Lalu mengapa rasa sesaknya masih tersisa jika segalanya telah menjadi lembaran cerita? Mengapa sakitnya tidak ikut tertelan sang masa? Mengapa dia tetap ada ketika raga membuka mata. Sesaknya bahkan semakin menyiksa ketika ia sadar jika segalanya bukan hanya sebatas cerita.

Pintu kamar ia buka, Raga berdiri menjulang disana. Ia mengedarkan pandangan keseluruh penjuru ruangan. Pandangannya berhenti di satu titik. Disudut ruangan, Ana sedang terlelap sembari memeluk diri diatas sofa.

Ia menghela nafas panjang, rasa sesak dirongga dada semakin meremas pertahanannya. Keberadaan Ana telah menjelaskan segalanya, jika semuanya bukan hanya khayalan semata. Kisah kemarin benar adanya. Dan sesak yang sedang menderanya memiliki alasan yang nyata.

Raga mencoba melangkah untuk mendekat. Menatap langsung sumber kekacauannya. Gadis itu masih terlelap disana, tidak sadar jika kekusutan sedang menunggunya.

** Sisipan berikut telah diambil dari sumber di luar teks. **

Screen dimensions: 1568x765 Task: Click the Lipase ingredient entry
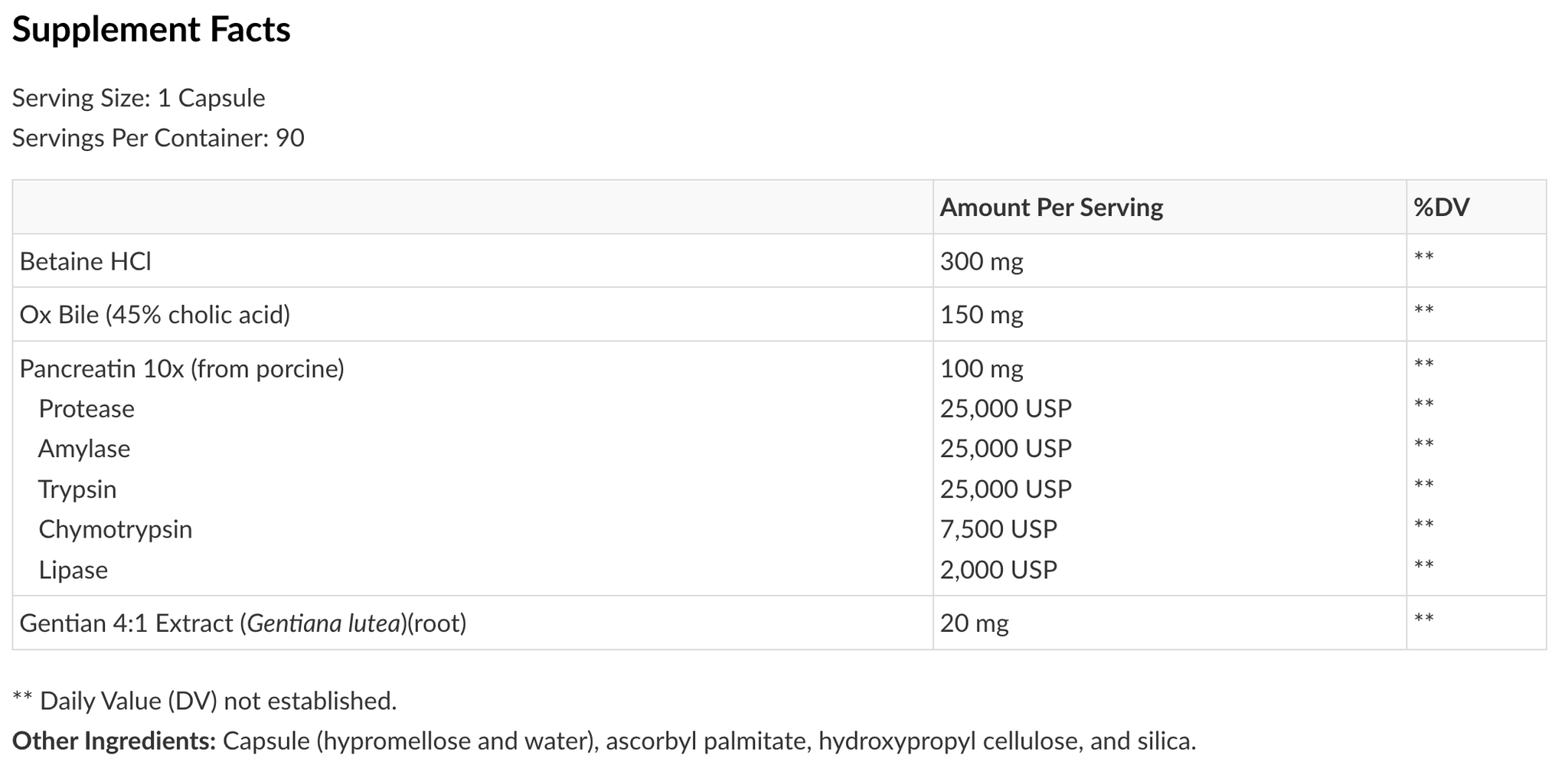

Ia mencoba menyusuri paras Ana dengan netranya. Wajahnya terlihat damai, dengan kulit putih pucat. Dia meringkuk disudut sofa. Apa dia kedinginan? Raga mengepalkan tangan ketika gebuan ini terasa semakin menyiksanya.

Mengapa harus dia?
Dari ribuan wanita didunia ini, mengapa Tuhan menitipkan gadis ini kedalam gadis hidupnya? Apa sebenarnya tujuan tuhan, sehingga ia harus dipertemukan dengan Ana dalam garis takdir yang tak ia inginkan.

Beribu kali pun ia coba pikirkan. Jawabannya tetap sama, gadis ini adalah sebuah kesalahan. Dia tidak seharusnya berada didalam cerita hidupnya. Karena keberadaannya hanya akan membuatnya kembali tersesat dalam takdirnya sendiri. Ini menakutkan. Ia sudah pernah berada disana dan itu seperti membunuhnya. Ia tidak ingin kembali kesana dan kembali berteman dengan rasa itu. Sehingga ia selalu mensugestikan kepada dirinya jika ia akan mengusir gadis ini secepatnya.

Raga kembali mendekat, menyisakan jarak satu langkah darinya.  Tenggorokannya langsung tercekik oleh tangan tak kasat mata ketika matanya menemukan jejak luka dikakinya.

Kenapa gadis ini senang sekali membuat dirinya terlihat menyedihkan? Mengapa dia memilih berkeliaran hingga larut malam jika kakinya sedang terluka?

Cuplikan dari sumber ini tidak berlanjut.